Esta es mi pequeña historia de cómo subí por primera vez al Torrecerredo (2650m). Dos intentos previos y un día de gloria en los que disfruté de unas sensaciones de descubrimiento, aventura y plenitud que marcaron mi camino a seguir desde entonces.
Tendría 13 o 14 años, mi hermano dos menos. Íbamos con mi padre y no llegamos a la cima hasta el tercer intento, los dos primeros fueron por Bulnes y la Canal de Amuesa, por supuesto.
Llevábamos mochilas del colegio... Subir a la montaña era una aventura, antes las cosas eran así. Recuerdo llegar por primera vez al Jou de los Cabrones y ver un mundo inmenso, un paraíso de roca, nieve y picos que apuntaban al cielo.

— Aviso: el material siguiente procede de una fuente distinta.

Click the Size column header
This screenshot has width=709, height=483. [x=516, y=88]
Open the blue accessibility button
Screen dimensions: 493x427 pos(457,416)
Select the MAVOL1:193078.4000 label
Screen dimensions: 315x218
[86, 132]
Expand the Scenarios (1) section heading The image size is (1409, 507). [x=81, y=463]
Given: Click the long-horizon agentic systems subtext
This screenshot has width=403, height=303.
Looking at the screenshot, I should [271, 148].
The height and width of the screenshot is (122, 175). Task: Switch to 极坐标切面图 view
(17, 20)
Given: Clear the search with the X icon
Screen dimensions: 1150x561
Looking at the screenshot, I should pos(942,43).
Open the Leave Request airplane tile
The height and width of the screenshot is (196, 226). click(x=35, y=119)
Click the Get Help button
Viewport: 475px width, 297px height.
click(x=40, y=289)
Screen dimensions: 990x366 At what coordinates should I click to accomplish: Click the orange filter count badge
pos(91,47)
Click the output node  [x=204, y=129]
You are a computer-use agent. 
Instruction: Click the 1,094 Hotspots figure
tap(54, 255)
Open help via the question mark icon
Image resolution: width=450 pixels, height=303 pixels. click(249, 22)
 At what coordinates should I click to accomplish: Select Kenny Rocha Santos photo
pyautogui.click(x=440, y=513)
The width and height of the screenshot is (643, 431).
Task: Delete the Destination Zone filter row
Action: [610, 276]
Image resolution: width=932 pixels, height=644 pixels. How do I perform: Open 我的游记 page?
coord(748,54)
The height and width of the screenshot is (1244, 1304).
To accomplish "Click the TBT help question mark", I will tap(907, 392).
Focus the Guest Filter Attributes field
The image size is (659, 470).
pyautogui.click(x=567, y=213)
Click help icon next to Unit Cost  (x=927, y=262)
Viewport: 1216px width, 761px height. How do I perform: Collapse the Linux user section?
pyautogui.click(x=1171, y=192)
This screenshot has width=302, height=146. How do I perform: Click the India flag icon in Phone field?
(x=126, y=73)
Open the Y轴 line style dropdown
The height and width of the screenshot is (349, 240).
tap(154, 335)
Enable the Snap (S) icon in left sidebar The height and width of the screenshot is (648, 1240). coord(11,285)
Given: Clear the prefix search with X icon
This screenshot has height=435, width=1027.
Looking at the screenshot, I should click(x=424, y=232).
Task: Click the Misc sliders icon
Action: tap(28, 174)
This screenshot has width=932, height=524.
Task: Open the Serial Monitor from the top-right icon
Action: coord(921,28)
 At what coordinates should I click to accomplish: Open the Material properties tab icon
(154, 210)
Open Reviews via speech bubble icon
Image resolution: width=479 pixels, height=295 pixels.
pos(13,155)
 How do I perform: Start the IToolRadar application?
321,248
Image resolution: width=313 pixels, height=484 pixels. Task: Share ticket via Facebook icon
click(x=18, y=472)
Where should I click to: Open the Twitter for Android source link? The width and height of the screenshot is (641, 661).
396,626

No sabíamos ni por dónde nos daba el aire y ni mucho menos por dónde ir al, todavía, lejano Torrecerredo…
Así que aquí terminó nuestro primer intento, impresionados por lo que habíamos visto. Volvimos a casa con una valiosa lección aprendida: qué pequeños somos en el mar bravío de las calizas eternas que forman estas montañas.
La segunda vez íbamos mejor pertrechados, las mismas mochilas de colegio y unos anoraks de trabajo de mi padre, que mi madre había forrado con borreguillo. Los llamábamos garrotex, era lo que había, además de unas polainas que mi madre había cosido con trozos de una tela de imitación a cuero, skay se llamaba.
Este segundo intento fue muy bien hasta que nos equivocamos en la salida del Jou de Cerredo hacia la cumbre y acabamos en la Torre Labrouche, tan tarde que solo nos quedó tiempo para una (otra) retirada que nos pareció un triunfo.
El tercer intento, el definitivo, fue sobre ruedas gracias a las experiencias previas. Recuerdo cuando llegamos al Jou de los Cabrones, era primavera avanzada y las pocas hierba y flores que habían impregnaban todo con un ambiente de vida desbordada.
Seguimos nuestro camino y llegamos al punto del error del intento anterior, enderezamos la ruta y llegamos a la cumbre, de la que guardo una foto junto a mi hermano con unos pantalones bávaros que mi madre nos había hecho.
Estábamos en la cima, mi cima del mundo, junto a mi hermano y mi padre, feliz, muy feliz, agotado. Mis ojos devoraron todo alrededor, no me quería perder nada de lo que desde allí podía ver.
Iniciamos el descenso con buen horario pero, al llegar a Cabrones, al lado de la actual fuente, me derrumbé, me agoté, me vine abajo, pero al mismo tiempo estaba feliz, muy feliz…
Quería quedarme allí, tan cansado estaba que no veía manera posible de bajar. Aún nos quedaban horas de luz, suficientes para llegar a Amuesa e incluso un poco más abajo, pero yo no podía ni pensar en moverme. Allí quería dormir, en aquel plácido trozo de hierba al lado de la fuente…
Pero mi padre, acuciado por el tiempo y por su responsabilidad de progenitor y no queriendo que mi madre se preocupase, hizo lo imposible para que yo siguiese adelante.
Y aquí viene la anécdota: mi padre me dio agua y sacó de la mochila la última comida que nos quedaba, de aquella no existían las barritas ni los geles energéticos…
Lo que salió de aquella mochila fue un apetitoso y nutritivo chorizo de los que hacíamos en Viyao. Nos lo comimos y a mí me tocó el trozo más grande, me supo a gloria y después de un rato de descanso, me levanté y les dije: ‘vámonos a casa’.
Así que tiramos hacia Amuesa y conseguimos llegar con las últimas luces. Rápidamente llegamos a Bulnes, dando tropezones en la oscuridad bajamos por el Texu hasta Poncebos, y de allí en coche hasta casa, aunque lo cierto es que ya no sé ni cómo llegue a casa ni a la cama…
Y así fue cómo ascendí por primera vez al Torrecerredo y donde sentí por primera vez esas sensaciones de descubrimiento, aventura y plenitud, que marcaron mi camino a seguir desde entonces.